Each of them made their debut -- at least, in the national arena - during the 1904 World's Fair, staged in St Louis's Forest Park as a centenary celebration of the Louisiana Purchase. Compared with rival Chicago's fair 11 years before, which had focused on pomp and ceremony, this was about mass marketing and shopping (one exhibition showed the time-saving tricks of cooking with the innovation known as electricity). This fair was focused on everyday innovations, so it was natural that inventiveness should stretch into food, too.

That's one of the reasons St Louis became a junk food nursery. "There was a boom in product development in the late nineteenth century," notes Suzanne Corbett, local food historian and author of "Pushcarts and Stalls". It coincided with a shakeup in society. "Fast food became acceptable for all classes to eat and enjoy at the same time. That was the new social order: it was right to pick up things to carry and nosh along the way."

Much of the fast food launched in St Louis emerged from convenience (compare one-handed, car-friendly snacks like Go-gurt now). It didn't hurt that the new fast food wasn't only handy, but also cheap – a penny treat for the working class masses that thronged the fair's aisles. Take the cone: it was jury-rigged by a Syrian waffle vendor to allow fairgoers to stroll with their ice creams – gelato was already popular, thanks to St Louis's widespread Italian community. As for hot dogs, sausages portably and politely stashed in a bun, they emerged simultaneously for the same reason – that bun meant you didn't have to wear gloves to handle the food. Peanuts were a healthy treat of the era, but always tasted bland; it was the innovation of a St Louis doctor – whose name no one can now agree on – to roast the nuts before pureeing them and so give them a richer taste. Dr Pepper had debuted in Texas in 1885, but it took almost twenty years for its makers to have budget enough for a national rollout, via the World's Fair; likewise, cotton candy had been invented a few years earlier in Tennessee, but was launched splashily here. And though Southerners had been drinking sun-steeped ice tea for decades, the innovation here was to brew it hot then pour it over ice – an idea cooked up by Indian and Chinese tea producers miffed that no one was buying their hot beverages.

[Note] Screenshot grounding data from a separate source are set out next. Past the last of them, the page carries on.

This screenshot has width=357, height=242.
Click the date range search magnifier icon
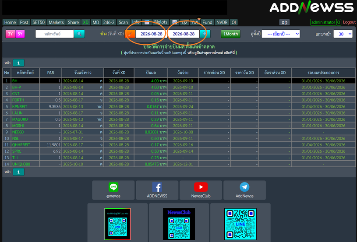pyautogui.click(x=205, y=34)
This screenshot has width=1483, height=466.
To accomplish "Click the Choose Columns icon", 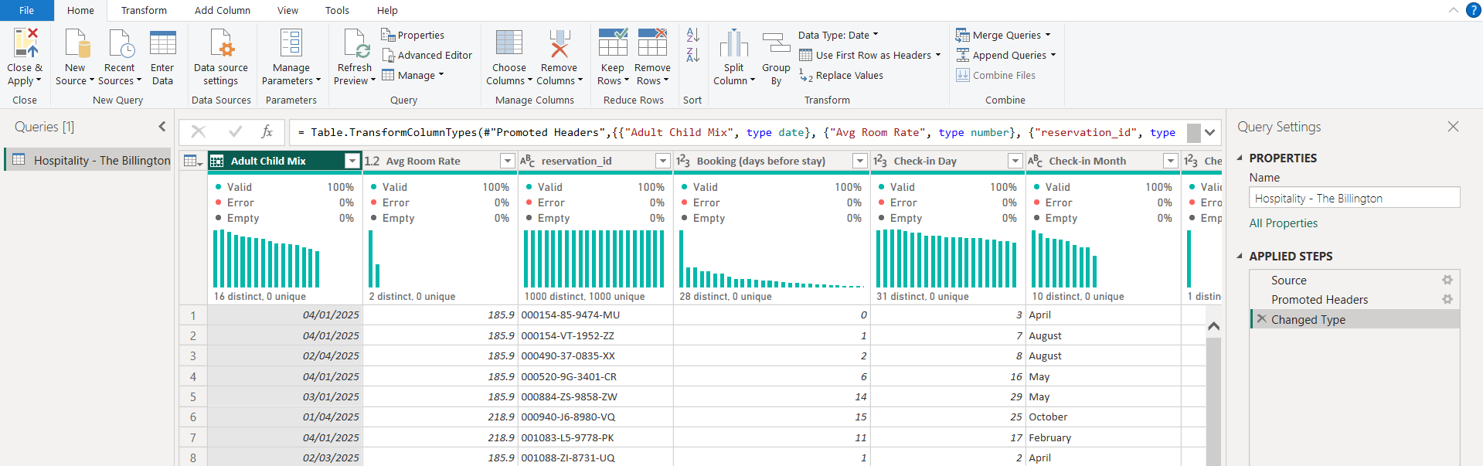I will tap(509, 44).
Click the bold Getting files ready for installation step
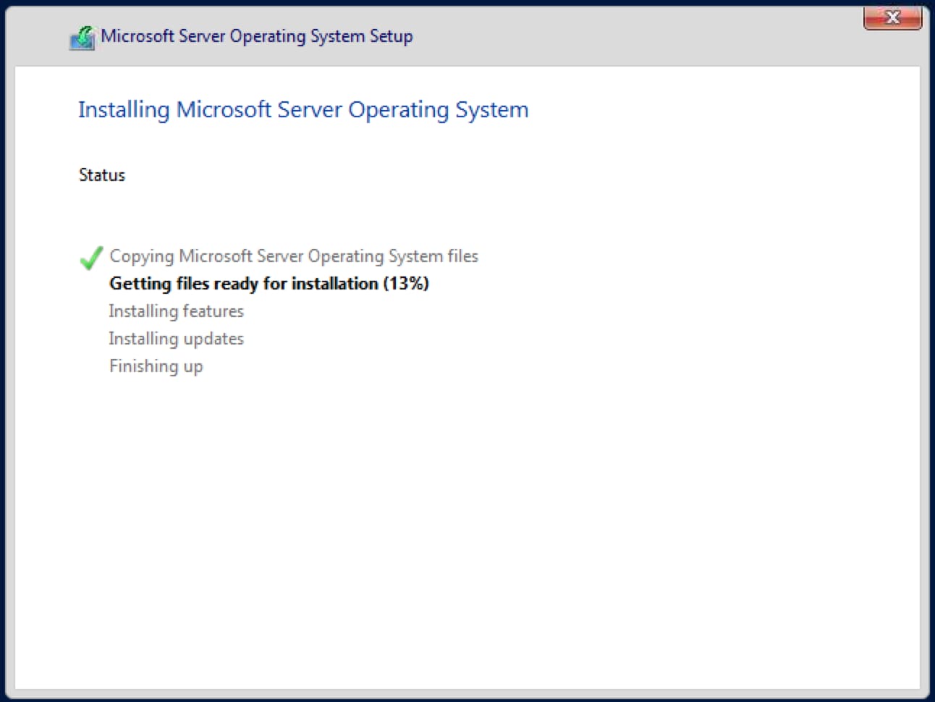The height and width of the screenshot is (702, 935). click(x=268, y=284)
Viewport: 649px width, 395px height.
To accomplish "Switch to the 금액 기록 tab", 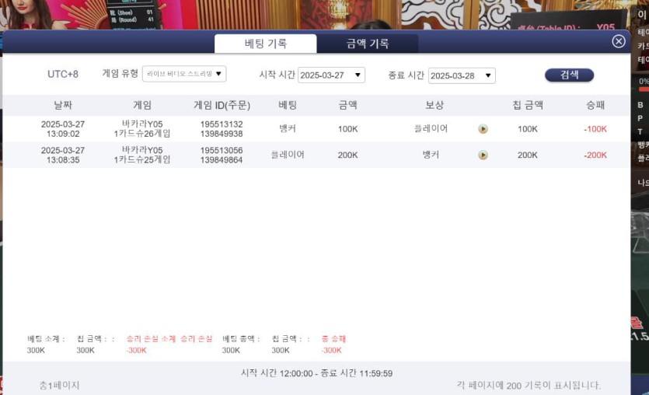I will pyautogui.click(x=368, y=44).
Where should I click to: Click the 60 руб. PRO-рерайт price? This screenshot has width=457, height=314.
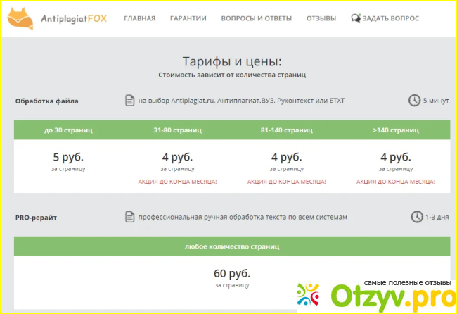231,273
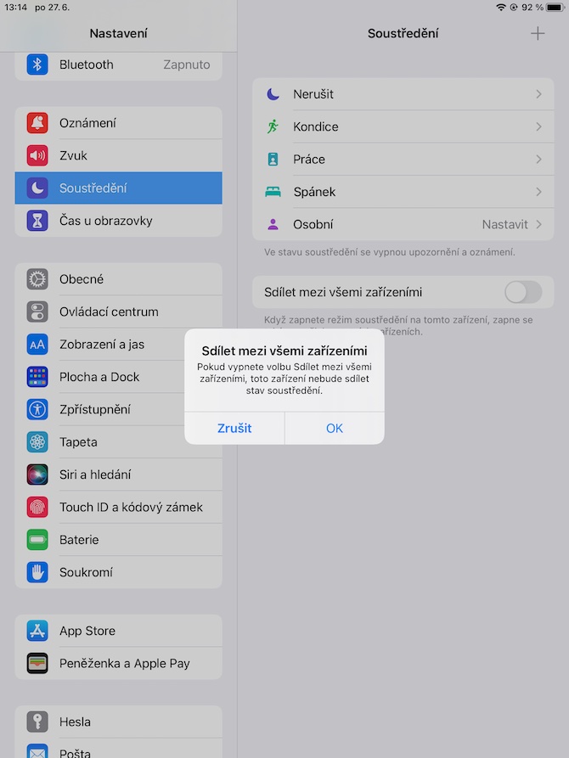Expand the Kondice focus chevron
The image size is (569, 758).
tap(538, 126)
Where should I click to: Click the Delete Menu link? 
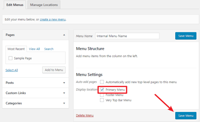(x=85, y=115)
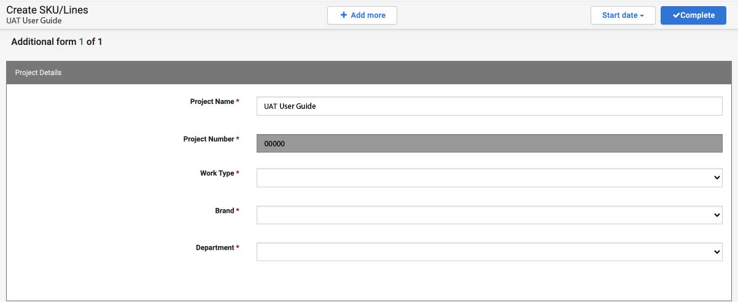Screen dimensions: 738x302
Task: Click the plus icon on Add more
Action: click(344, 15)
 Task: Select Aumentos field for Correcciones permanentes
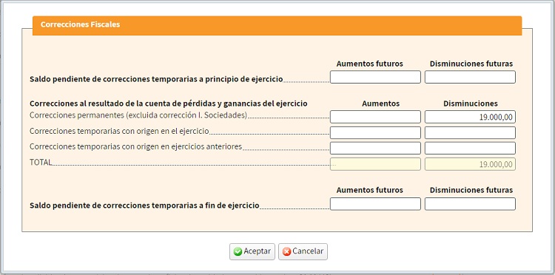point(375,117)

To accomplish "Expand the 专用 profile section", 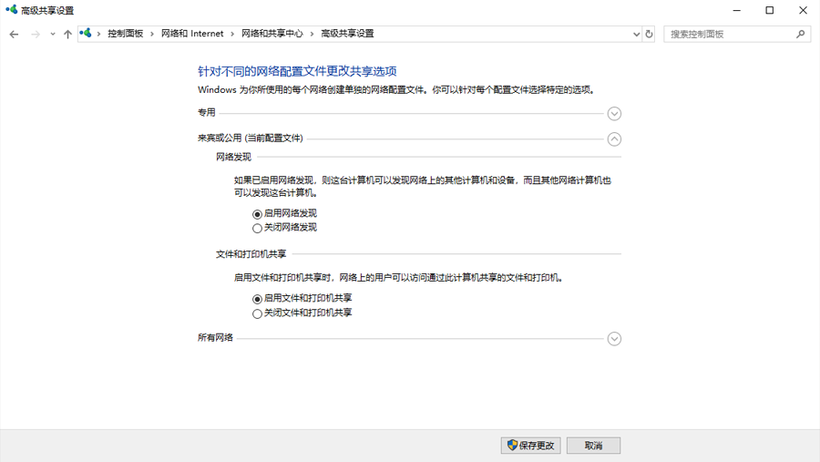I will pos(614,114).
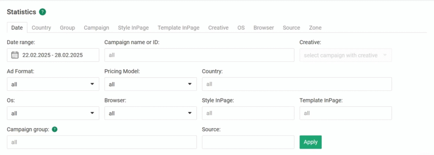The width and height of the screenshot is (434, 155).
Task: Expand the Os dropdown
Action: point(53,113)
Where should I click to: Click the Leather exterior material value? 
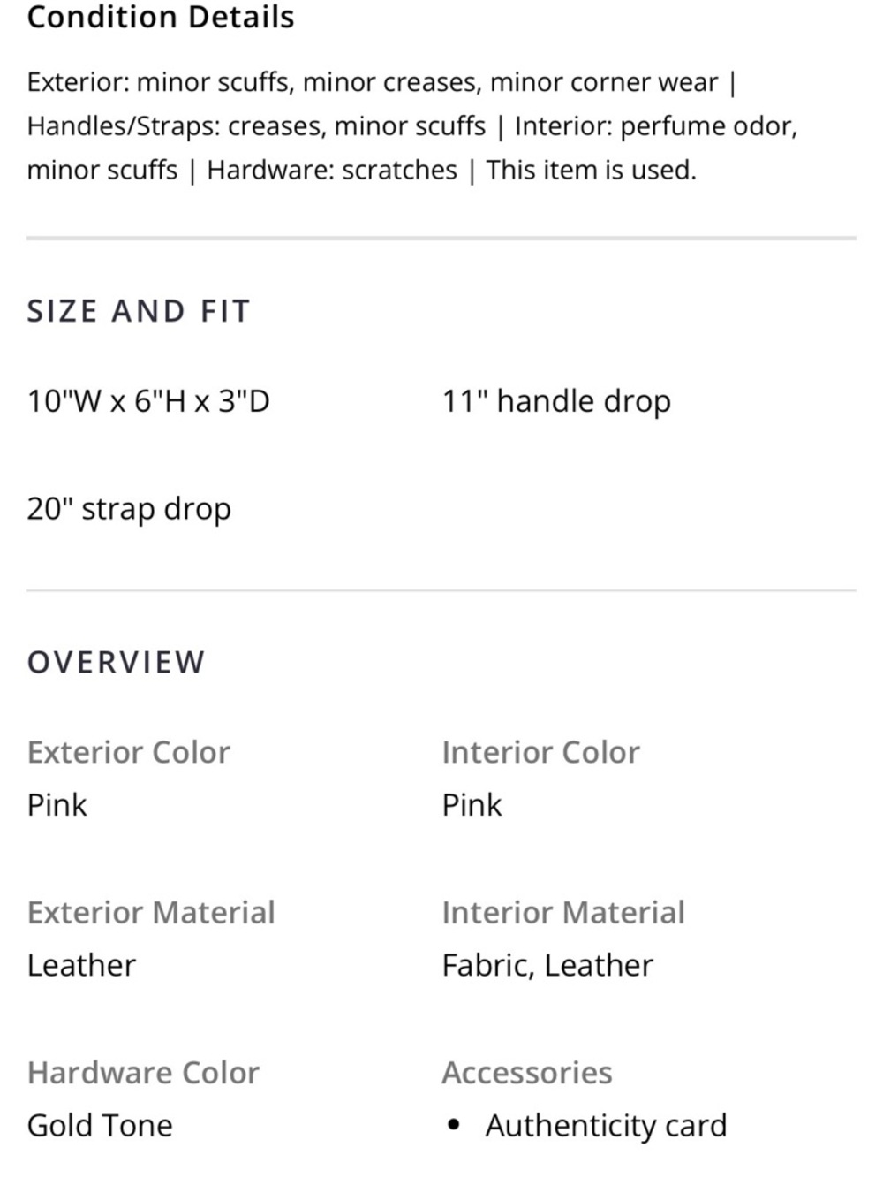81,965
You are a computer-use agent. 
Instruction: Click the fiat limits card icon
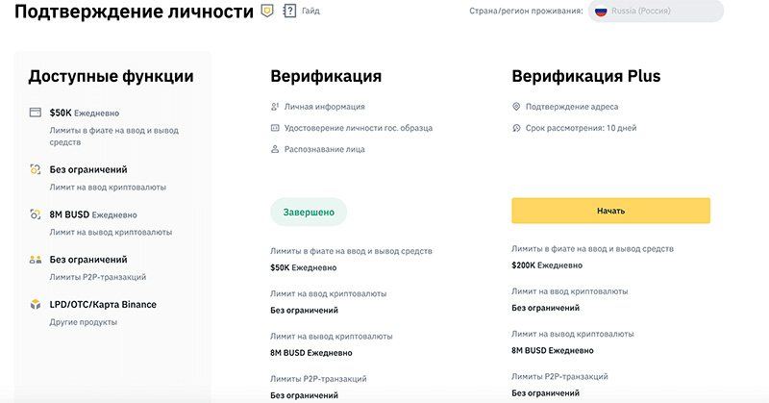35,113
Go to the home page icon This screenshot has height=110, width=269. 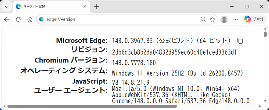(30, 19)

Delicious as these inventions were, there's more to St Louis's food than junky treats and its menus have been influenced by two key ethnic groups: those gelato–loving Italians, centered on the iconic nabe known as The Hill. And the Germans, who birthed to the city's unbreakable link with beer-brewing: everything in St Louis tastes better glugged down with an ice-cold, locally-made Budweiser.

But fittingly, given St Louis's love of indulgent treats, it's also the birthplace of Tum's. Though the brand is now owned by GlaxoSmithKline, the tablets were commercially introduced by St Louis boffin, Jim Howe, in 1930 who invented it to help his wife's heartburn. But who would have blamed her for overindulging on hot dogs, cotton candy and ice cream cones?